Sorry, but it's not exactly as genial as it looks. As an example,
let's take a resource name with a G with breve (U+011E). Let's
assume that on the server, resource names are encoded in iso-8859-3.
Then the G with breve contains appears as %AB in a well-formed
URL. Now suppose somebody put that URL into an HTML document
that is encoded in iso-8859-3, in 8-bit form (i.e. the URL contains
the octet 0xAB for the G with breve character), and that that
document is correctly tagged as iso-8859-3.

Now assume a browser sends a request with
	Accept-Charset: iso-8859-5
The server (or a proxy) translates the whole document from
iso-8859-3 to iso-8859-5 to honor the request of the browser.
The G with breve gets changed to 0xD0. The client receives
the 0xD0. If it "behaves the same as if it had received the
corresponding %XX", i.e. %D0, the URL will not work at all.

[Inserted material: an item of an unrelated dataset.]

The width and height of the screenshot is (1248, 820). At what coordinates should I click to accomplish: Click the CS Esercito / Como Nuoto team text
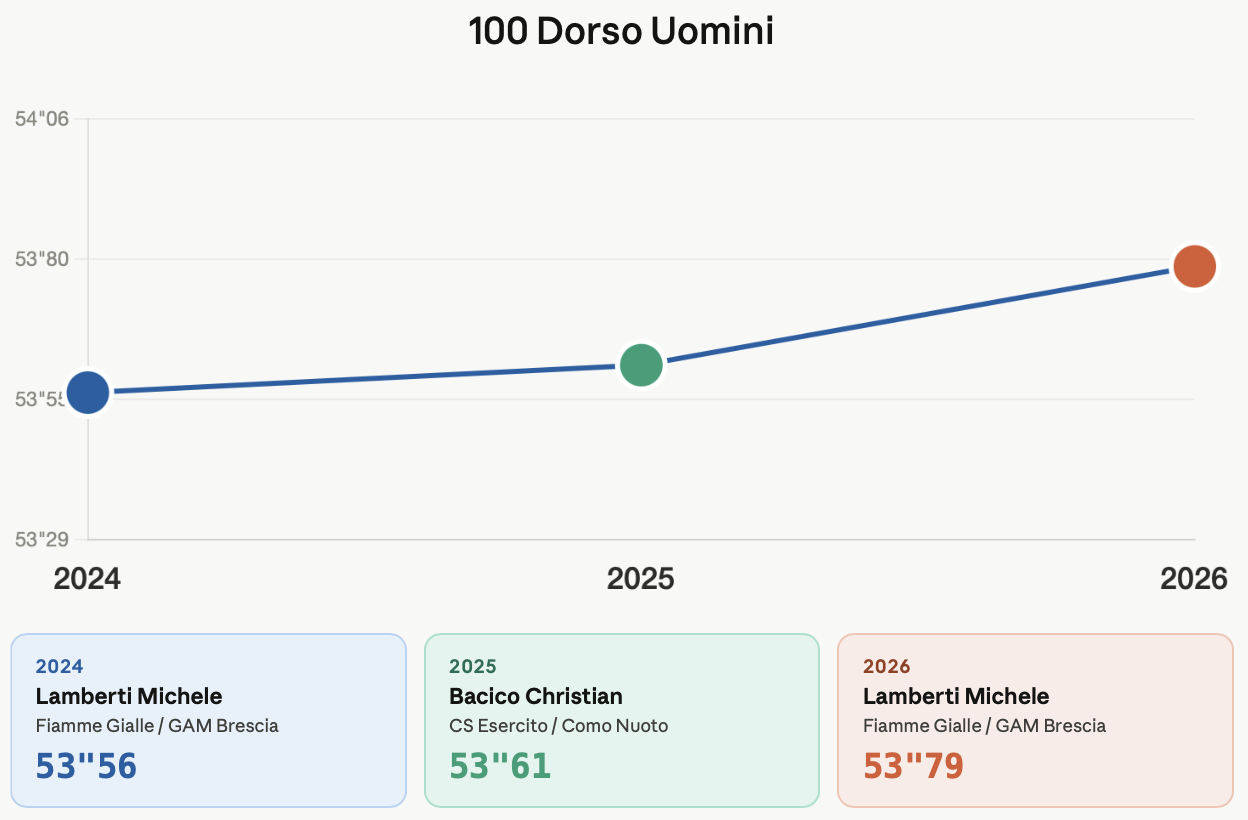(558, 726)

This is difficult to fix in the short term, but in the long
term, once the convention that URLs use UTF-8 becomes popular,
the client shouldn't "behave the same", but should take the
character (namely the G with breve), encode it as UTF-8
and then with %HH, and then send it to the server. If we make
recommendations as to what to do with an 8-bit encoded
URL, we should definitely mention both possibilities,
namely:

- Interpret as octet directly and convert it to %HH
- Interpret as character and convert to UTF-8 and then to %HH

With this, we cover two cases:

- The URL wasn't transcoded (not guaranteed, but quite frequent)
- The server uses UTF-8 to encode characters (will become
	more and more frequent)

The third case, namely that the URL gets transcoded, but the
server doesn't support UTF-8, would be very difficult to
cover, and is unrelated to the proposal of introducing
UTF-8 as a recommended character encoding for URLs.

Regards,	Martin.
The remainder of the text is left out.